2004年10月22日(金)[10:49:14]  
 秋の「源流・水干探訪の旅」の日がやってきた。一日目は、奥多摩駅から亀井屋旅館に直行して昼食に煮込みうどんを頂く。おかずとして里芋の煮付けが添えられていて美味しかった。自己紹介の後、足慣らしに松姫峠から鶴根山周辺を散策する。今山梨県森林環境部が地元の意向を踏まえて景観伐採を進めてくれている。松姫峠の駐車場が随分明るくなった。鶴根山からは、富士山が綺麗に見えた。頂上付近のブナの巨木に参加者は歓声を上げていた。驚いたことは、散策コース全体に山クリがたくさん落ちていたことである。その量たるやまことにすざましく山の幸の豊かさをみんなが実感した。山クリは小粒だがうまさが濃縮されている。何人もポケットにクリを一杯拾っていた。夜の懇親会では写真を何枚か持参して説明した。地元の料理と参加者の暖かさが懇親会を盛り上げた。

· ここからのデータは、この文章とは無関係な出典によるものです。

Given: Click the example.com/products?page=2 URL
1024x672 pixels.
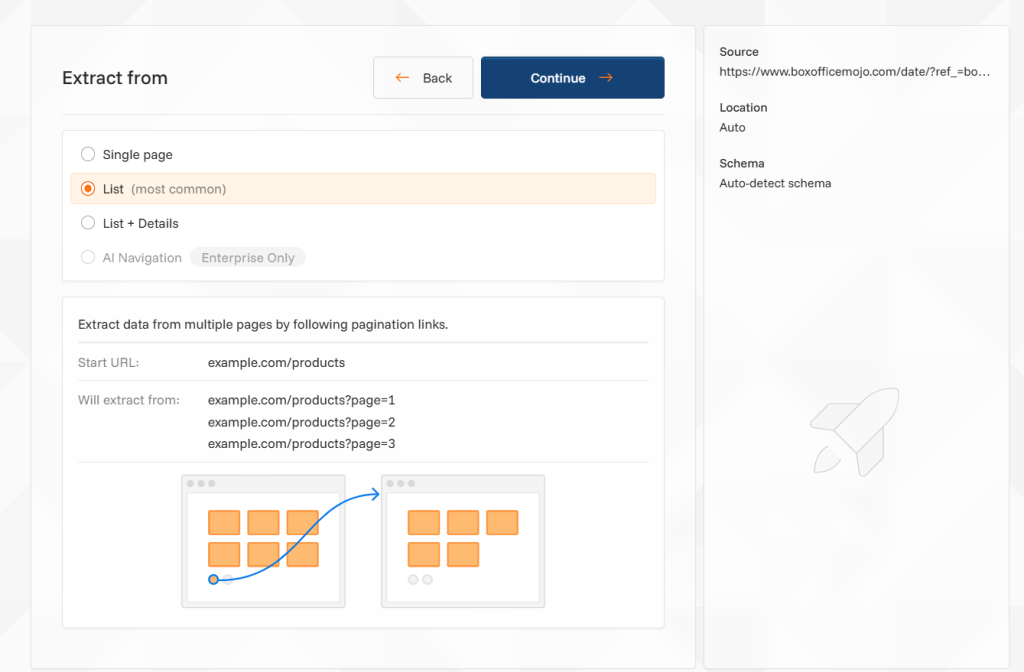Looking at the screenshot, I should click(x=302, y=422).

2004年10月20日(水)[11:10:12]  
今日は山梨県庁で「第3回山梨県水戦略会議・交流 協働ワーキンググループ」が県民会館で開かれた。山梨県森林環境部が山梨における水に関する施策や事業の総合的な指針になる水・基本方針の作成に取り組んでおり、そのための会議であった。山梨県は、森林県・水源県として水に関して高いポテンシャルを有する県として、今後の政策展開の目標を「森の国・水の国やまなし」の確立わ掲げ、豊かな水の創造と健全な水循環の確保など5つの基本方針を検討していて、その内容の審議を行った。
 意見を求められたので、地球環境問題に国民が大きな関心を持ち、自らも環境を守ろうと行動する人が増えるなど意識が大きく変化していること、全国的にも水源環境税など水資源・森林資源を守ろうとする動きがダイナミックに進んでいること、故郷学習のための副読本「森の国・水の国やまなし」物語を是非作成して欲しいこと、郷土に対する誇りと自信を学んで欲しいこと、環境を保全する上で流域の視点が今後ますます大切になることなどを要望した。 
 今我々が取り組んでいる「源流再生・流域単位の国土の保全と管理」の課題と関係する部門も多く大いに勉強になった。台風がまたまた日本に上陸した。今年これで10個目だそうで上陸の新しい記録を作っていてその記録を更新中だという。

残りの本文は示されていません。